For first time, Bulgarians against euro – albeit narrowly
For the first time, a Eurobarometer poll has shown that Bulgarians, formerly in favour of the euro, are now narrowly against it.
According to the first results of the Eurobarometer spring 2015 poll, asked about support for an economic and monetary union with one single currency, the euro, 44 per cent of Bulgarians polled were against, 43 per cent for, and 13 per cent responded “don’t know”.
Previous polls have shown those polled in Bulgaria – a country that has been an EU member since January 2007 but retains its local currency the lev – to be in favour of euro adoption.
Earlier in July 2015, Bulgaria’s centre-right coalition cabinet set up a commission to take practical steps towards eventual euro adoption, a move that came, coincidentally, amid the drama about Greece, that country’s creditors and talk of a “Grexit”.
Meanwhile, according to Eurobarometer, support across Europe had continued its upward trend, going by the spring 2015 poll’s first results.
Fifty-seven per cent of Europeans supported an economic and monetary union using the euro, a gain of a percentage point since autumn 2014. At the same time, opposition across Europe to the euro had remained unchanged at 36 per cent for the third consecutive time, according to Eurobarometer.
“Whereas support for the euro fell almost continuously between spring 2007 and spring 2013 (from 63 per cent down to 51 per cent), it has since increased steadily, though modestly, starting in autumn 2013 (from 51 per cent up to 57 per cent).”
In the euro area, close to seven in 10 respondents support the euro, after a two-point increase since autumn 2014 (69 per cent, vs. 25 per cent, -1).

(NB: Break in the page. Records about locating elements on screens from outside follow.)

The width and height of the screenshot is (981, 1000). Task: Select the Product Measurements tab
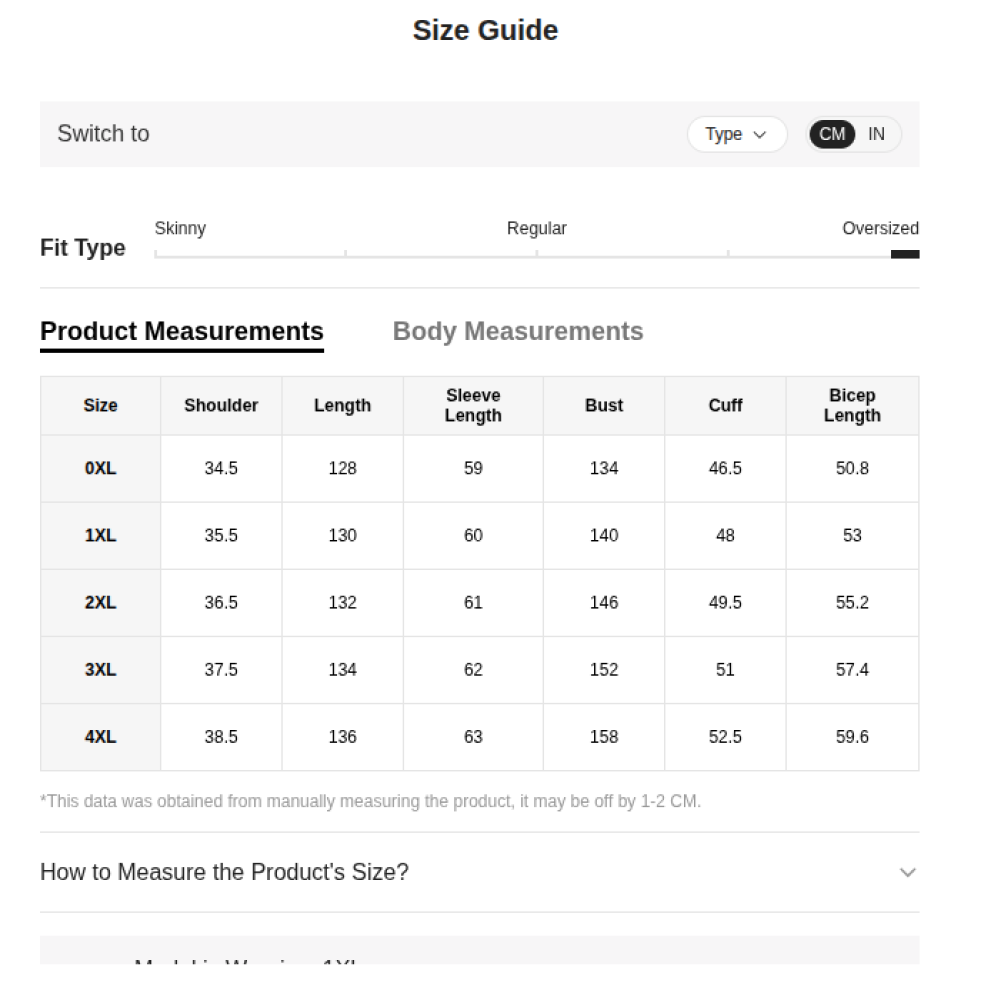tap(182, 331)
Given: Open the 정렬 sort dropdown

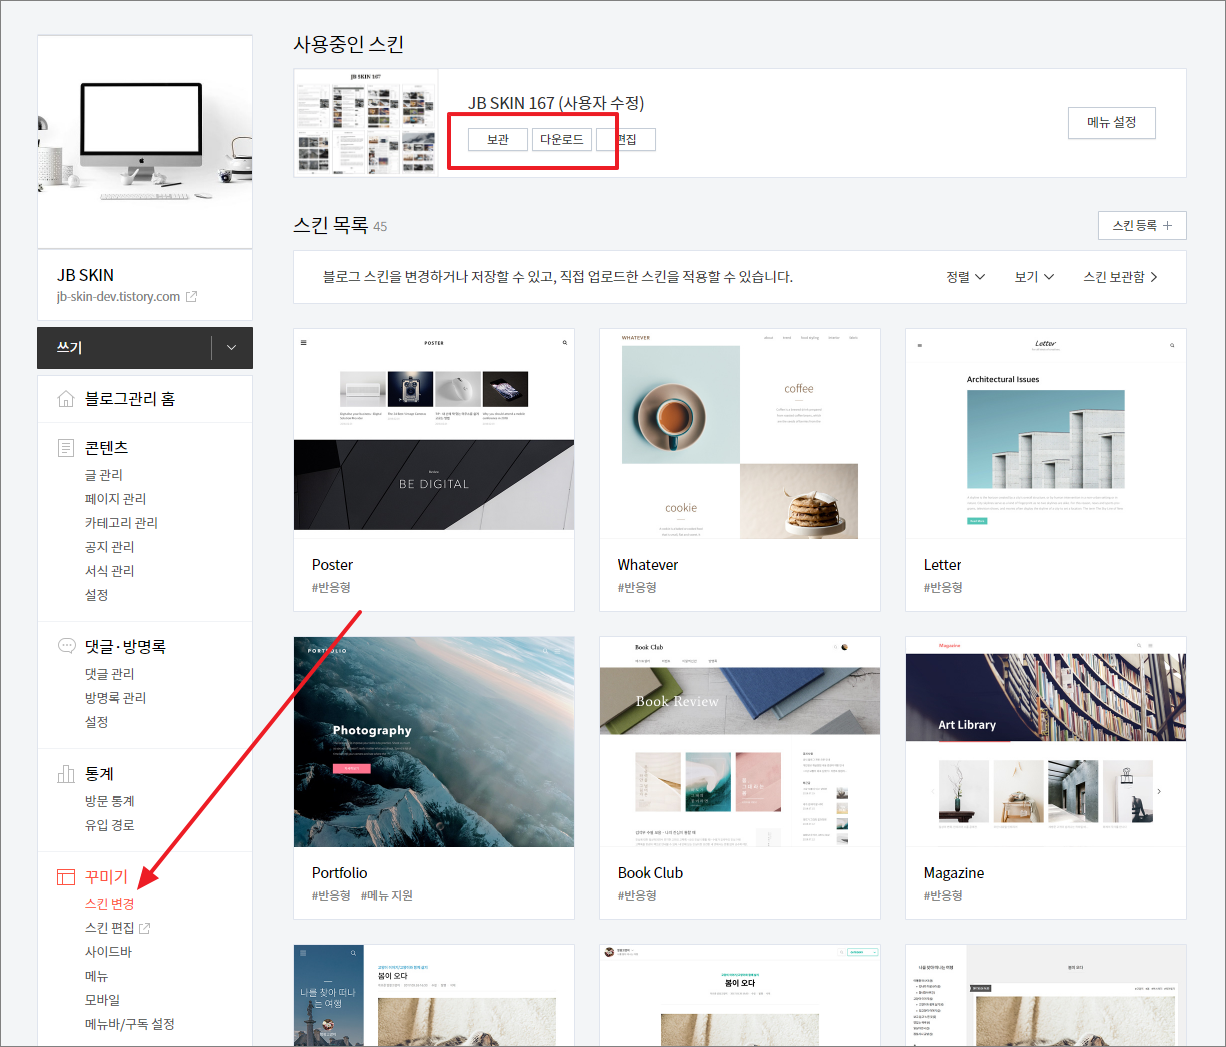Looking at the screenshot, I should click(965, 277).
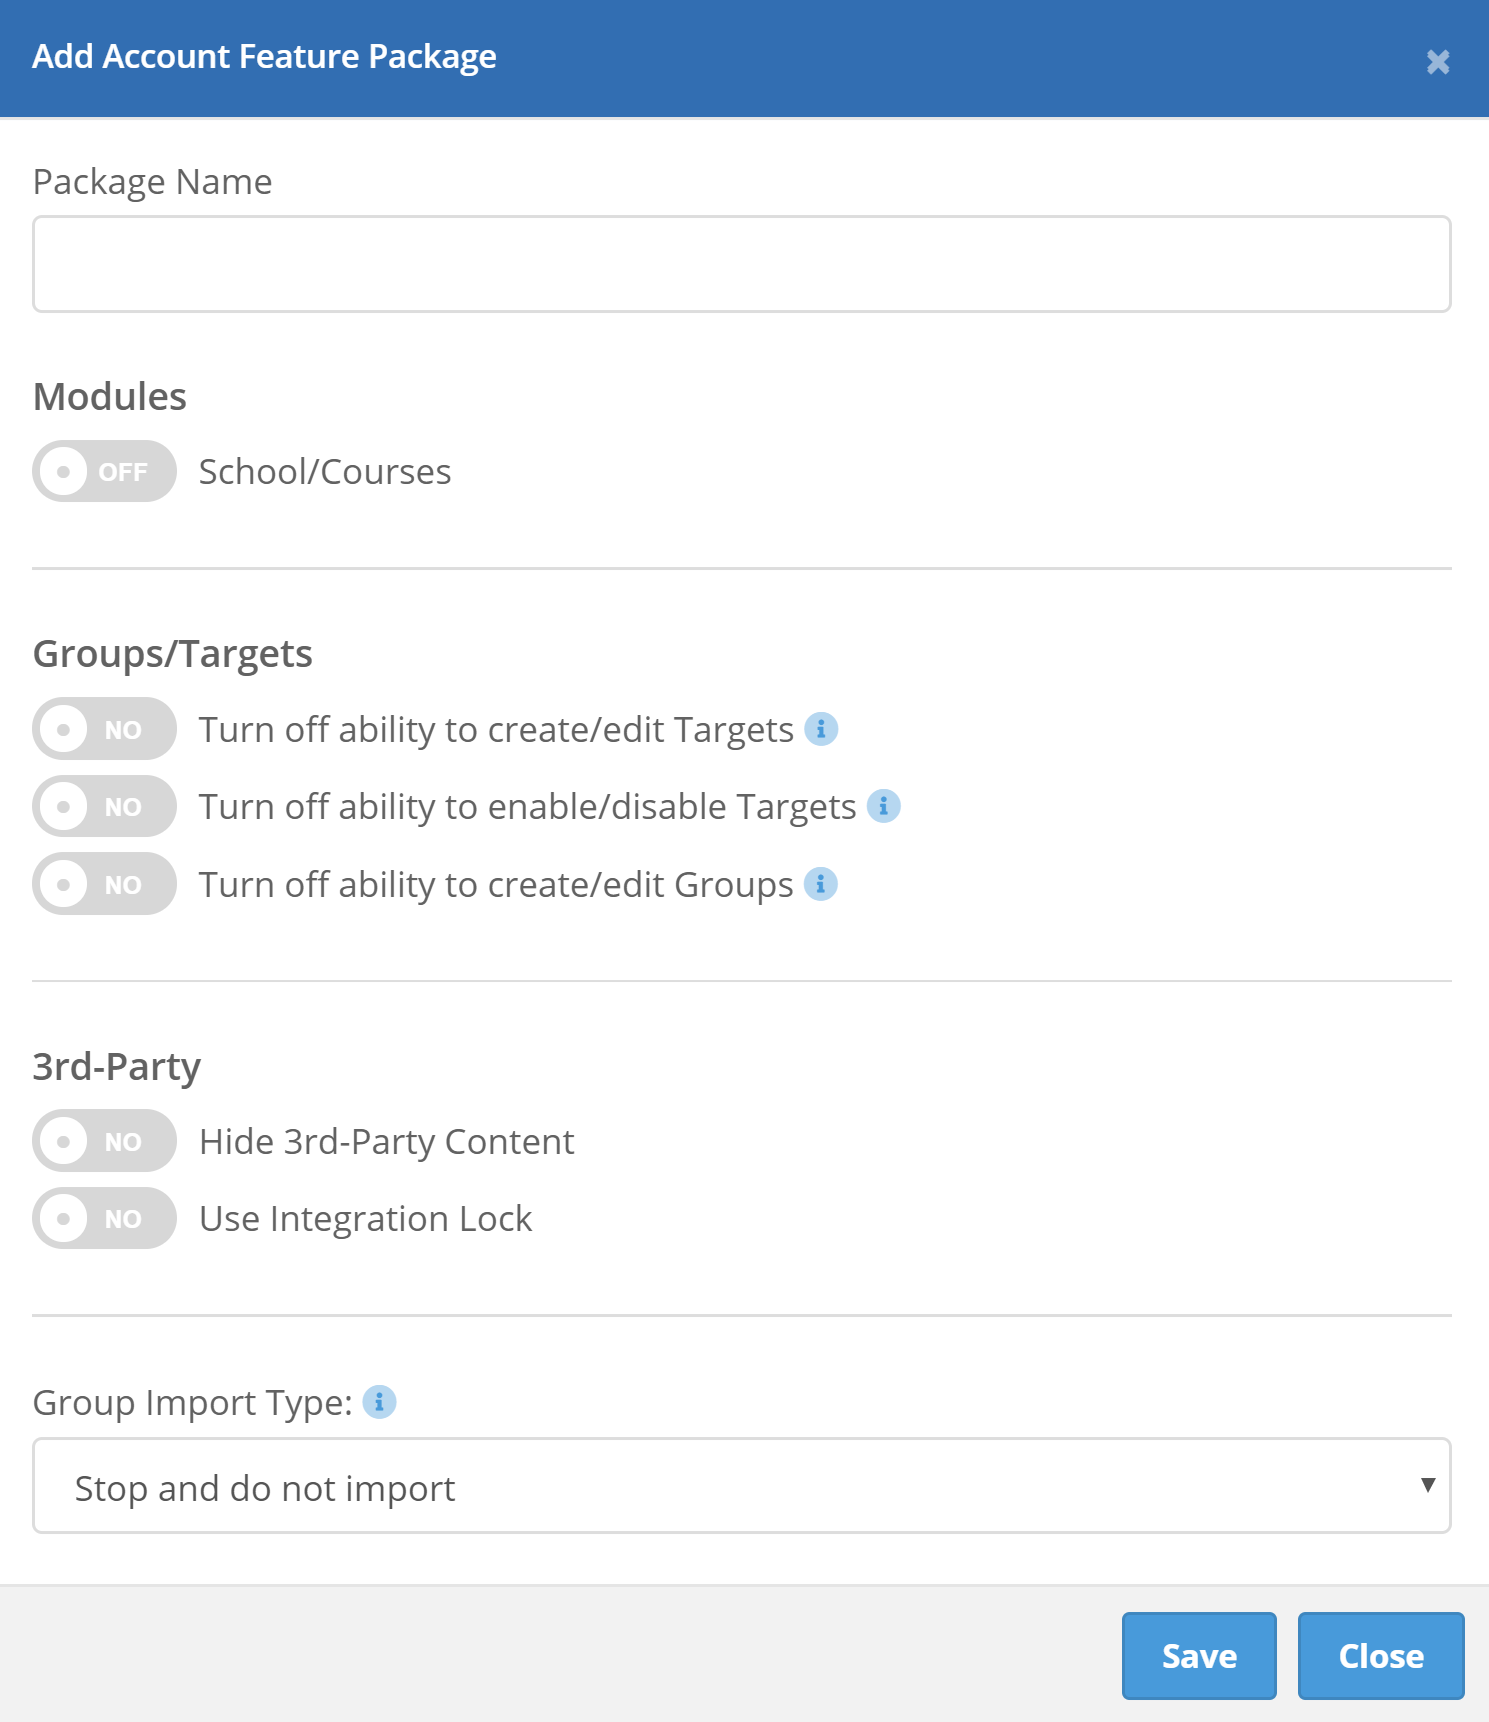
Task: Click the Package Name input field
Action: [741, 264]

Support for the euro has now risen by seven percentage points since the Standard Eurobarometer of spring 2013 (up from 62 per cent).

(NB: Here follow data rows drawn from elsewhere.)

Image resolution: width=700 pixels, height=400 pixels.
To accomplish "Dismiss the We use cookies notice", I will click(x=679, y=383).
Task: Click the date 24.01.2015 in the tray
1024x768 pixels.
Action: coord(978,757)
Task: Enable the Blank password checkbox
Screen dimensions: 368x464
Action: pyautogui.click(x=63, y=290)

But outside the euro area, support is far less widespread, and the trend is downwards: a third of respondents are in favour a single currency (33 per cent, -2 vs. 58 per cent, +3).
While support for the euro has grown slightly at EU level, the number of countries where
it is the majority opinion has fallen: majorities of respondents are in favour of the euro in
21 EU member states (down from 23 in autumn 2014).
While at least eight in 10 respondents support the euro in Estonia (83 per cent), Slovakia (81 per cent) and Luxembourg (80 per cent), fewer do so in Croatia (56 per cent) and Hungary (55 per cent).
In seven countries (six outside the euro area, plus Cyprus), only minorities of respondents are in favour of the euro: Cyprus (44 per cent vs. 53 per cent), Bulgaria – where the population is almost evenly divided (43 per cent vs. 44 per cent), Poland (32 per cent vs. 54 per cent), Denmark (31 per cent vs. 63 per cent), Sweden (25 per cent vs. 72 per cent), the Czech Republic (22 per cent vs. 73 per cent) and the UK (20 per cent vs. 72 per cent).
Compared with autumn 2014, support for the euro has increased in 14 EI member states, most steeply in Lithuania (73 per cent, +10 percentage points)14 and in Greece (69 per cent, +6).
Conversely, it has decreased in 10 countries, most strikingly in Poland (32 per cent, -8), Cyprus (44 per cent, -7) and Austria (63 per cent, -6).
Support for the euro is unchanged in the four remaining countries: Estonia (83 per cent), Luxembourg (80 per cent), Croatia (56 per cent) and the United Kingdom (20 per cent).
Following the decline in support observed in Cyprus (-7) and Bulgaria (-2), these countries have joined the group of countries where opposition to the euro is the majority view, Eurobarometer said.